くみちゃん:そうですね。2年も病院に入院していた痴呆の方が、部屋に入るなり床上げしたのを見てびっくりしましたよ。ある方はごぼうをささがきし始めたり。やっててヨダレが入っちゃってるんですけど、熱湯消毒するんだからいいよって(笑)、みんなで食べたんです。
昔の記憶は残っているんですよね。

 日常の中で、うれしくなるようないろいろなことや変化が、グループホームにはあります。やっぱり施設とグループホームって違うのかな。
かりん:私は現在、訪問看護師なんですが、病院と居宅の違いを感じてショックを受けました。
 本来はあってはならないはずなんですけど、病院ではやはり医師と看護師が上、患者さんが下という構図があります。
ところが、居宅では医療スタッフに対する患者さんの態度が違うんです。利用者さんからは「これやっといてちょうだい!」と指示を受け、こちら側は「お宅に上がらせていただく」というスタンス。正反対です。本来はこういうものだったんだと気付きました。

 医療と介護は対立するべきものではないのに、そんな暗黙の空気も漂っている気がします。私はヘルパーさんにはヘルパーさんなりの見方、接し方があるわけですから、お互いの情報を大切に、様々な職種が一緒により良いケアをすべきだと思います。

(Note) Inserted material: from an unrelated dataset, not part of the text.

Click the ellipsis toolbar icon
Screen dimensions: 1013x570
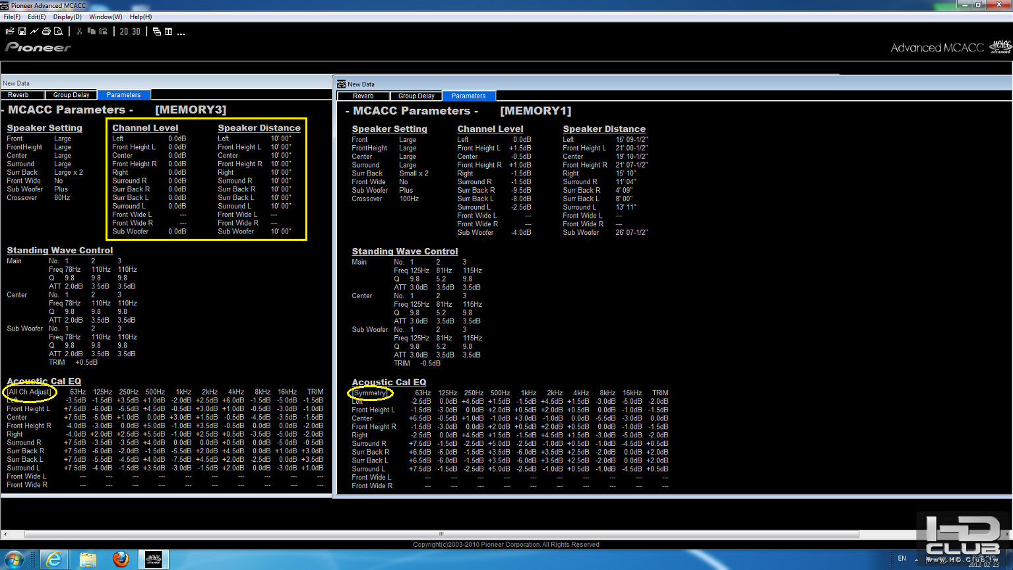tap(181, 32)
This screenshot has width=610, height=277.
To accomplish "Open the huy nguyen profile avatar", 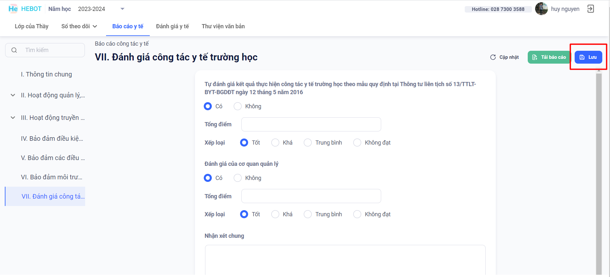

安永選手:今までの内容をまとめますと、ギャップを埋めて、より良いケアを行っていくためのポイントは3点あるのではないでしょうか。
 まずは「しがらみをどうなくしていくか」。そして「現実に流されずに理想をどう持ちつづけるか」。もう一つは「職員がコミュニケーションを図ってどれだけがんばれるか」。
さっちゃん:みんなでがんばっていく!
がんばるっていう言葉はプレッシャーになると思うんですけど、息抜きできるところを上手に作って、理想に燃えてやっていきましょう。
 やっぱり理想がなくなってしまうことほど、つまらないことはないと思いますから。